Exercise: Every single line below has to be printed once more, exactly.

Stored data:
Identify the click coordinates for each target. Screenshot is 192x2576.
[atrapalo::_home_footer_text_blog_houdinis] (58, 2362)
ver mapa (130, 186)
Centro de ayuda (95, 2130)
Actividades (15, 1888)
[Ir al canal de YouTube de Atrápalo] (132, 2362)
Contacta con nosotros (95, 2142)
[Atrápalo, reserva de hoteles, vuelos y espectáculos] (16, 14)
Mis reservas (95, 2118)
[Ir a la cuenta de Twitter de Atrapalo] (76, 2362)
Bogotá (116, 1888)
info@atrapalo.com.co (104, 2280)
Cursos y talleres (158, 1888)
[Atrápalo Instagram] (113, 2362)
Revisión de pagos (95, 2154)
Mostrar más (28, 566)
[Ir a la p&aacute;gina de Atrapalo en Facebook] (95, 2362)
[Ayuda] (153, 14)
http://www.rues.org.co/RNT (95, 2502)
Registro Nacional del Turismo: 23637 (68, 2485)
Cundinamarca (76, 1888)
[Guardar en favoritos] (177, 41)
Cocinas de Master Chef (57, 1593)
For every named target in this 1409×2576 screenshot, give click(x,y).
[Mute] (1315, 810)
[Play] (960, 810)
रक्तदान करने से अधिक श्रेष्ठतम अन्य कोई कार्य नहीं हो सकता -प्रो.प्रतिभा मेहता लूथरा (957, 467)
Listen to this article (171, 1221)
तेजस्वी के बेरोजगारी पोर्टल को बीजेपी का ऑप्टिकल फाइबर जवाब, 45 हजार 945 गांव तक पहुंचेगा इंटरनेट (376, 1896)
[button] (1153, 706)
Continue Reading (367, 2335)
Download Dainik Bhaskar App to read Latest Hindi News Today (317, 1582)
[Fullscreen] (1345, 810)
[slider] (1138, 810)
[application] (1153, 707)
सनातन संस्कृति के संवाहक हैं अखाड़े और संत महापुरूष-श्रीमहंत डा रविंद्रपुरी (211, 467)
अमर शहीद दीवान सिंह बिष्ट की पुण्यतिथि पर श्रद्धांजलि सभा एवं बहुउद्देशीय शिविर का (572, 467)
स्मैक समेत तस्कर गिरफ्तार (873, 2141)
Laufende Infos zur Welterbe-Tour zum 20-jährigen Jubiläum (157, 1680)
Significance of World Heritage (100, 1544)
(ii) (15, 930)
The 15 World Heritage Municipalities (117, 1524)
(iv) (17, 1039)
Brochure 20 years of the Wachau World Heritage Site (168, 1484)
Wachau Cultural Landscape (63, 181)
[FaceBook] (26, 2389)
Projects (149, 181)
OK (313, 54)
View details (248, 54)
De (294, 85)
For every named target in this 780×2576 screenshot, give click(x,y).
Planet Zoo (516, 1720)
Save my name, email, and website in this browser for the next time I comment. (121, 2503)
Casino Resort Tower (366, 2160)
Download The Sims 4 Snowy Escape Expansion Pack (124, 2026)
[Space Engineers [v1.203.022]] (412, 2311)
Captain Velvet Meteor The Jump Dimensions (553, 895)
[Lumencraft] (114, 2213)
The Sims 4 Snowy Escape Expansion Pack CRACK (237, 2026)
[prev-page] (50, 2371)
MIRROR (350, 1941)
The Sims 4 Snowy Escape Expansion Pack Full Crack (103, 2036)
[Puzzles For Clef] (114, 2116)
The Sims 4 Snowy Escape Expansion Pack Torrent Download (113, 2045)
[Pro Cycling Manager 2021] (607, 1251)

Exercise answer:
Identify the click coordinates for each target. Screenshot is 192x2576.
[atrapalo::_home_footer_text_blog_houdinis] (58, 2362)
ver mapa (130, 186)
Centro de ayuda (95, 2130)
Actividades (15, 1888)
[Ir al canal de YouTube de Atrápalo] (132, 2362)
Contacta con nosotros (95, 2142)
[Atrápalo, reserva de hoteles, vuelos y espectáculos] (16, 14)
Mis reservas (95, 2118)
[Ir a la cuenta de Twitter de Atrapalo] (76, 2362)
Bogotá (116, 1888)
info@atrapalo.com.co (104, 2280)
Cursos y talleres (158, 1888)
[Atrápalo Instagram] (113, 2362)
Revisión de pagos (95, 2154)
Mostrar más (28, 566)
[Ir a la p&aacute;gina de Atrapalo en Facebook] (95, 2362)
[Ayuda] (153, 14)
http://www.rues.org.co/RNT (95, 2502)
Registro Nacional del Turismo: 23637 (68, 2485)
Cundinamarca (76, 1888)
[Guardar en favoritos] (177, 41)
Cocinas de Master Chef (57, 1593)
For every named target in this 1409×2576 screenshot, give click(x,y).
[Mute] (1315, 810)
[Play] (960, 810)
रक्तदान करने से अधिक श्रेष्ठतम अन्य कोई कार्य नहीं हो सकता -प्रो.प्रतिभा मेहता लूथरा (957, 467)
Listen to this article (171, 1221)
तेजस्वी के बेरोजगारी पोर्टल को बीजेपी का ऑप्टिकल फाइबर जवाब, 45 हजार 945 गांव तक पहुंचेगा इंटरनेट (376, 1896)
[button] (1153, 706)
Continue Reading (367, 2335)
Download Dainik Bhaskar App to read Latest Hindi News Today (317, 1582)
[Fullscreen] (1345, 810)
[slider] (1138, 810)
[application] (1153, 707)
सनातन संस्कृति के संवाहक हैं अखाड़े और संत महापुरूष-श्रीमहंत डा रविंद्रपुरी (211, 467)
अमर शहीद दीवान सिंह बिष्ट की पुण्यतिथि पर श्रद्धांजलि सभा एवं बहुउद्देशीय शिविर का (572, 467)
स्मैक समेत तस्कर गिरफ्तार (873, 2141)
Laufende Infos zur Welterbe-Tour zum 20-jährigen Jubiläum (157, 1680)
Significance of World Heritage (100, 1544)
(ii) (15, 930)
The 15 World Heritage Municipalities (117, 1524)
(iv) (17, 1039)
Brochure 20 years of the Wachau World Heritage Site (168, 1484)
Wachau Cultural Landscape (63, 181)
[FaceBook] (26, 2389)
Projects (149, 181)
OK (313, 54)
View details (248, 54)
De (294, 85)
For every named target in this 780×2576 screenshot, give click(x,y).
Planet Zoo (516, 1720)
Save my name, email, and website in this browser for the next time I comment. (121, 2503)
Casino Resort Tower (366, 2160)
Download The Sims 4 Snowy Escape Expansion Pack (124, 2026)
[Space Engineers [v1.203.022]] (412, 2311)
Captain Velvet Meteor The Jump Dimensions (553, 895)
[Lumencraft] (114, 2213)
The Sims 4 Snowy Escape Expansion Pack CRACK (237, 2026)
[prev-page] (50, 2371)
MIRROR (350, 1941)
The Sims 4 Snowy Escape Expansion Pack Full Crack (103, 2036)
[Puzzles For Clef] (114, 2116)
The Sims 4 Snowy Escape Expansion Pack Torrent Download (113, 2045)
[Pro Cycling Manager 2021] (607, 1251)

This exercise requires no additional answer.